納期短縮の強要は許されるのか?

 下請企業では、親事業者から最初から無理な納期を設定されたり、受注後一方的に納期の短縮を求められることがあります。よくご相談のある典型例です。
 下請という立場上、このような要求はなかなか断りにくいというのが現状です。下請企業としては何とか決められた納期に間に合うように最善を尽くすのですが、あいにく納期遅延になると、親事業者から製品・商品の「受領拒否」や「下請代金の減額」を強いられるといったことが実際に発生しています。

 このような「受領拒否」や「下請代金の減額」という行為は、親事業者がしてはならない行為として下請法で定められています(下請法4条1項1号、同3号)。しかし、この下請法の規定は実に漠然としており、具体的にどのようなケースが禁止行為である「受領拒否」や「下請代金の減額」に該当するのかが一般の人にはわかりづらいという側面があります。そのため、多くの下請企業では、下請法という法律の存在はなんとなく認識していても、具体的に親事業者のどのような行為が下請法違反の可能性があるのかは、ほとんどご存じではないようです。

 下請法という法律とは別に、公正取引委員会は「下請代金支払遅延等防止法に関する運用基準」(以下「運用基準」といいます)というルール(通達)を定めています。
 運用基準とは、文字どおり、下請法運用上の留意点などを定めたものですが、この運用基準を丹念に読み込んでいきますと、親事業者のどのような行為が「受領拒否」や「下請代金の減額」に該当するかがわかります。

 運用基準には、次のような規定があります。

 ①「受領拒否」とは下請事業者の責に帰すべき理由がないのに、下請事業者の給付の受領を拒むことである。
 ②下請事業者の責めに帰すべき事由とは、
  ・下請事業者の給付の内容が「3条書面」に明記された委託内容と異なる場合
  ・下請事業者の給付に瑕疵等がある場合
  ・下請事業者の給付が3条書面に明記された納期に行われない場合

 この運用基準によれば、納期に遅れると親事業者は受領を拒むこと(受領拒否)ができますが、これには例外があり、次の場合には、親事業者は納期遅れを理由として受領を拒むことはできないと明記されているのです。
 ① 3条書面に納期が明確に記載されていない等のため,納期遅れであることが明らかでない場合
 ②下請事業者の給付について親事業者が原材料等を支給する場合において,親事業者の原材料等の支給が発注時に取り決めた引渡日より遅れた場合
 ③納期が下請事業者の事情を考慮しないで一方的に決定されたものである場合

 とりわけ上記③は、下請事業者側の事情を何ら考慮しない親事業者からの一方的な納期短縮要請や短納期の設定を許さないという趣旨であります。

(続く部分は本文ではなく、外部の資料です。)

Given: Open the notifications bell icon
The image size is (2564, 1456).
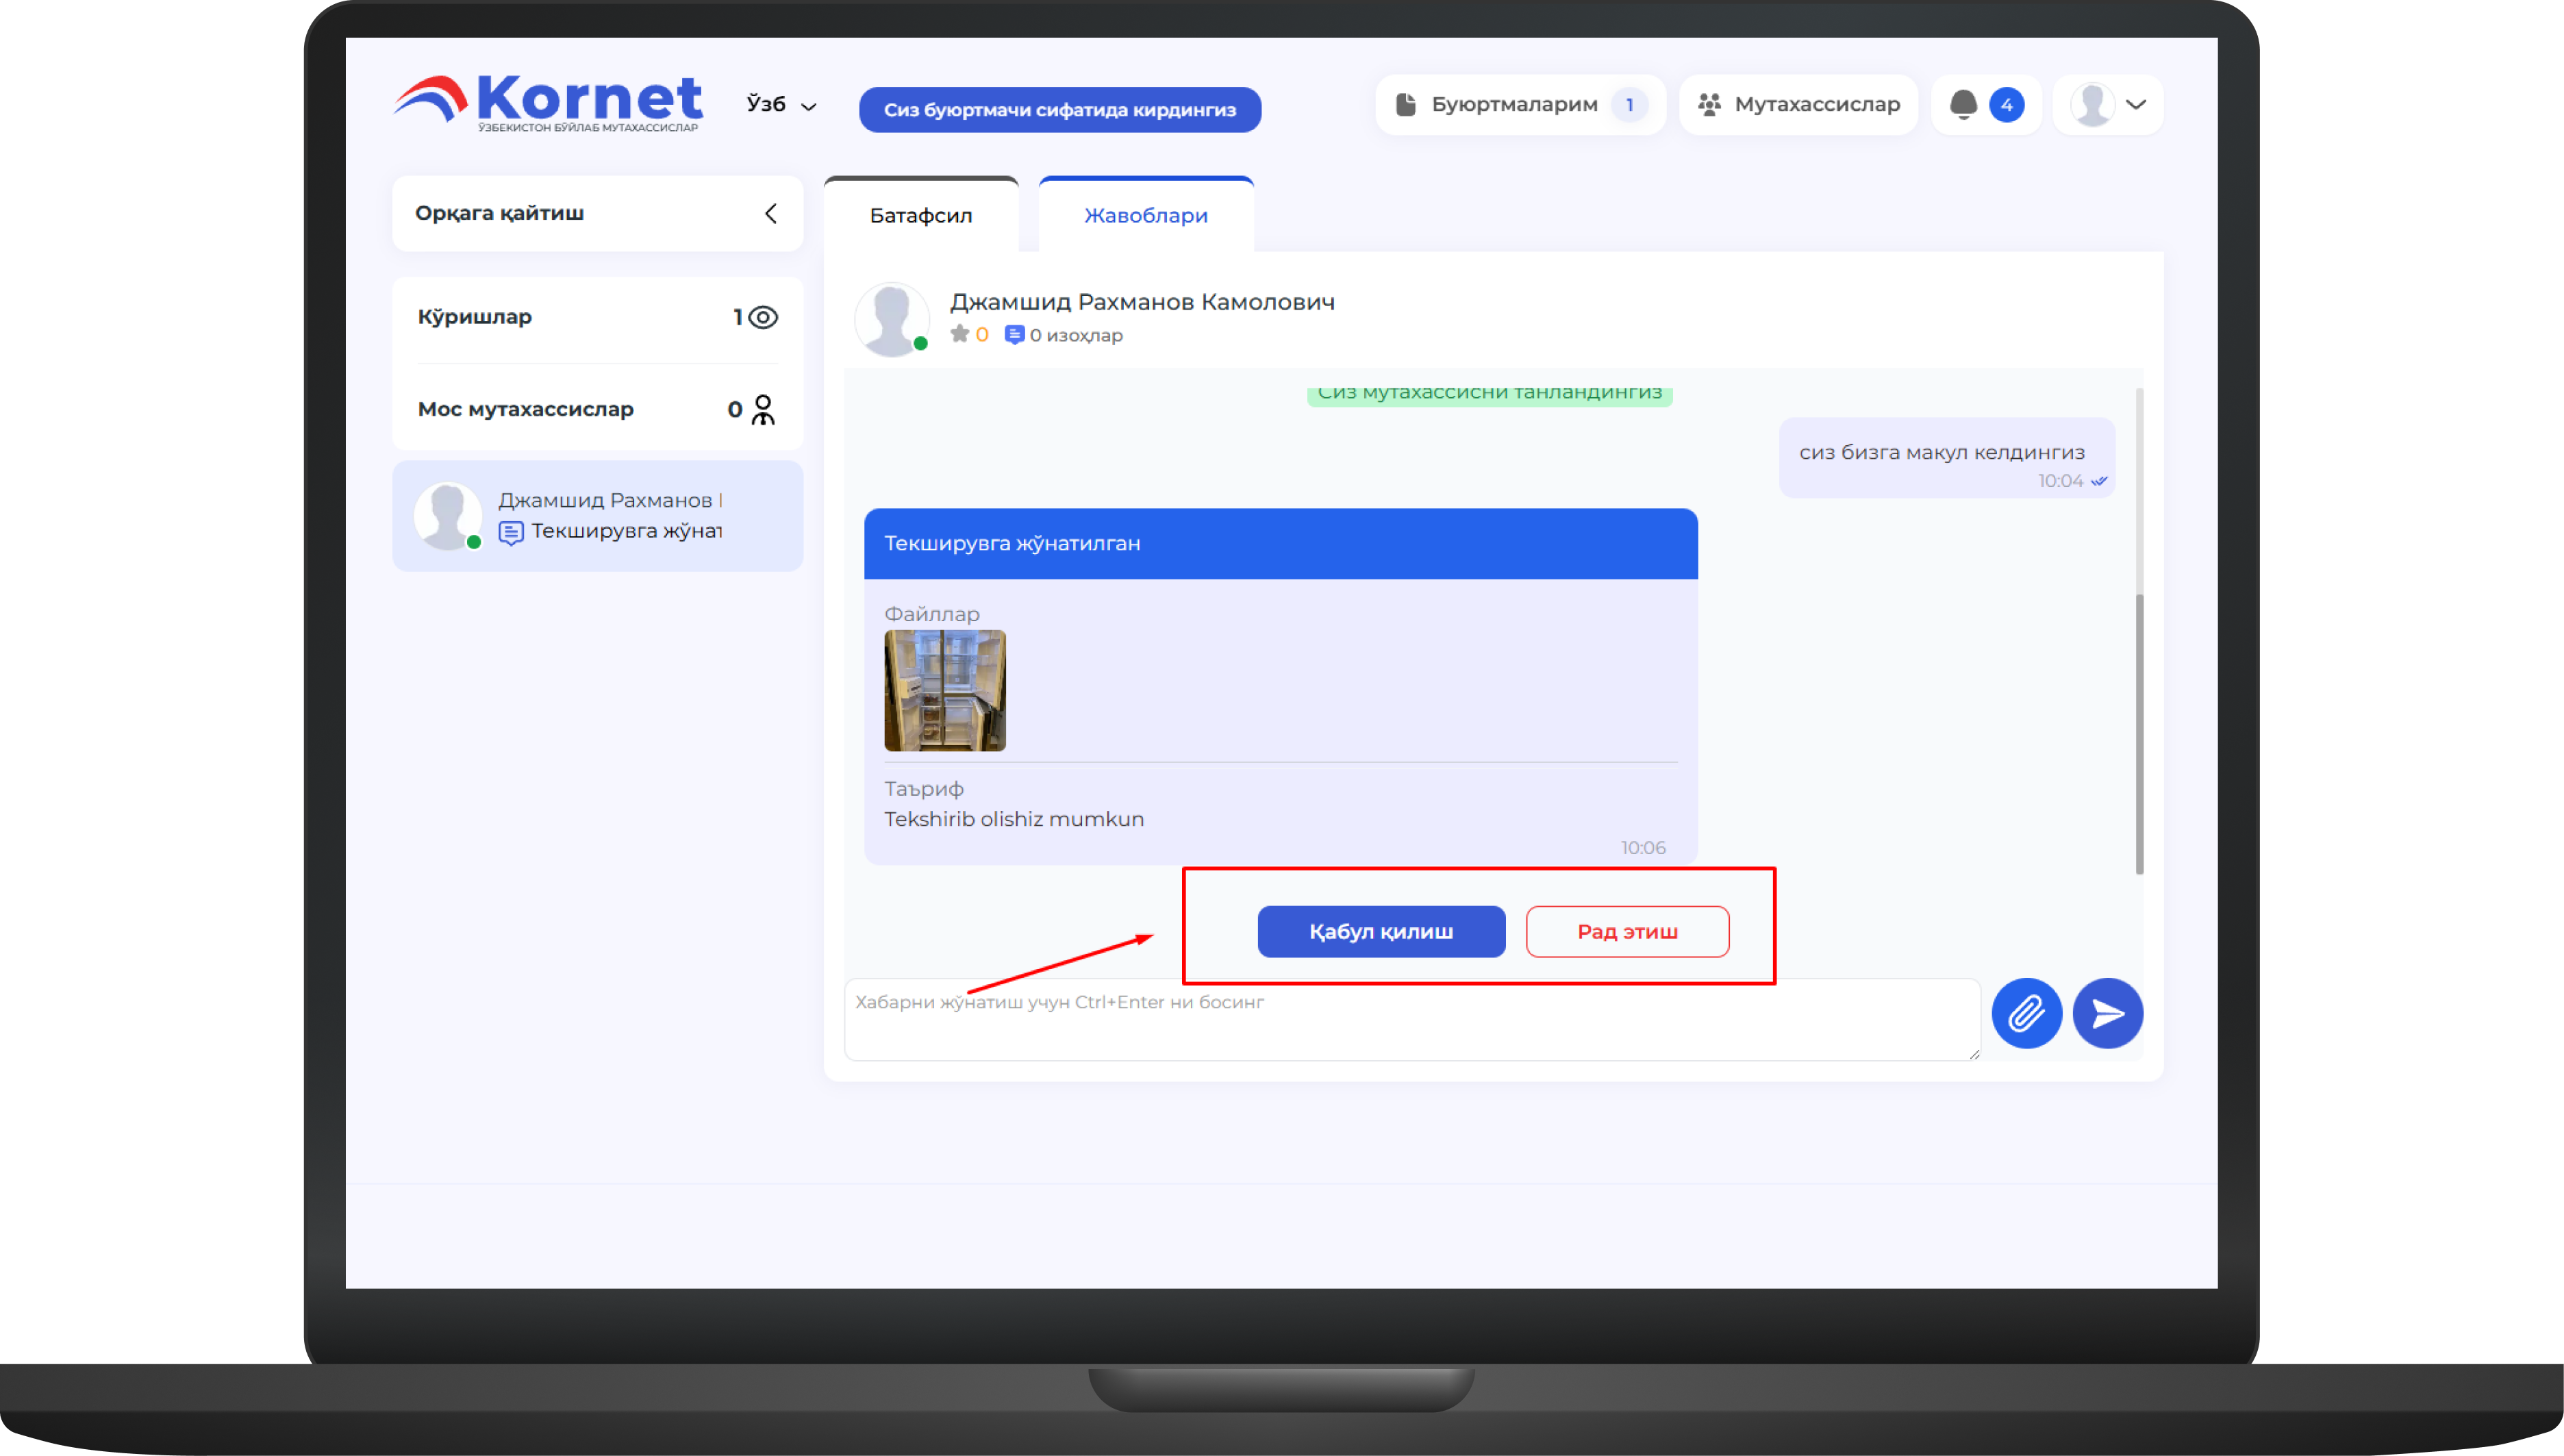Looking at the screenshot, I should pos(1963,104).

 さらに、運用基準では、「違反行為事例」として、次のような規定を例示しています。

 ■無理に短縮した納期への遅れを理由とした受領拒否
  親事業者は,当初,発注日の1週間後を納期としていたが急に発注日から2日後に納入するよう下請事業者に申し入れた。下請事業者は,従業員の都合がつかないことを
理由に断ったが親事業者は下請事業者の事情を考慮しないで一方的に納期を指示した。そこで下請事業者は,従業員を残業させて間に合わせようと努めたが,期日までに
 納入できなかった。親事業者は,納期遅れを理由に,下請事業者が生産した部品の受領を拒否した。

 なお、運用基準では、納期短縮・短納期の強制に関して生じる「下請代金の減額」についても同様に違反行為事例を例示していますので、詳しくは運用基準をご確認願います。